There are so many ways for us to engage and empower our students. Using tools, tape measures, saws, measure cars driving, build bridges, and use sphero’s to test the bridges. Idea was to build bridges and move from desk to desk. But it turned into a giant marble run with all of the bridges put together!

Students are empowered because they see themselves in the curriculum. They are part of the learning, not just part of the class. Michelle can make her classroom thinking visible.  Used an example where the kids built shelters out of discarded Christmas trees. Well done!

Yes, she is in a publicly funded school, and has certain things that she must do, but there is other time where you can do other things. You can make stuff, and make stuff up.

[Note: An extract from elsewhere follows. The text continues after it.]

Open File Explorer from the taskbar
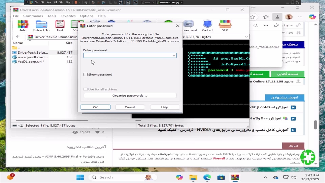325x183 pixels. click(x=193, y=177)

We are educated OUT of creativity. Are we first educated out of mindfulness?

Book: Presence – Amy Cuddy

Power Pose Time – Mindfulness


Currently involved in research S.A.M. Self Assessment Maniken.

Book: Counter clockwise by Ellen Langer

Example of the eye chart that was flipped upside down, instead of “getting worse” it will be “getting better”

Real but not TRUE

Disruption -> Stewardship

Our desire, as part of this community, to disrupt, transform, re-define, hack.

Fall in and out of sync, in and out of love, with our ideas. Believe our friends ideas and our ideas by day, and by night question and ask. If we don’t, we risk building up some rich dogma that someone else will want to disrupt.

Stewardship: Can we move from disruption to stewardship? Education is not something that is broken that we need to fix, rather it’s about an ecosystem.  Take Chances. Make Mistakes. Buckle your seatbelts. In the Magic Schoolbus the teacher nearly killed the kids in virtually every episode.

If you are are too much of a disruptor, we risk getting in our own way.

All of us are the leaders who are here to help and do this.

Michelle ended her presentation with individual pictures of some of her students as she said goodbye to them for this year, and reminded herself how much she is going to do next year to continue to help and be stewards of their education.

We have to play a long game on a short track.

Show Up and Refuse to Leave!

Brian and Kecia reminded us to get engaged in every way we can, and not just wait until the next ISTE conference in San Antonio



One Comment
  1. Great seeing you at #ISTE2016 this year! Waldorf and Statler will need to rise again!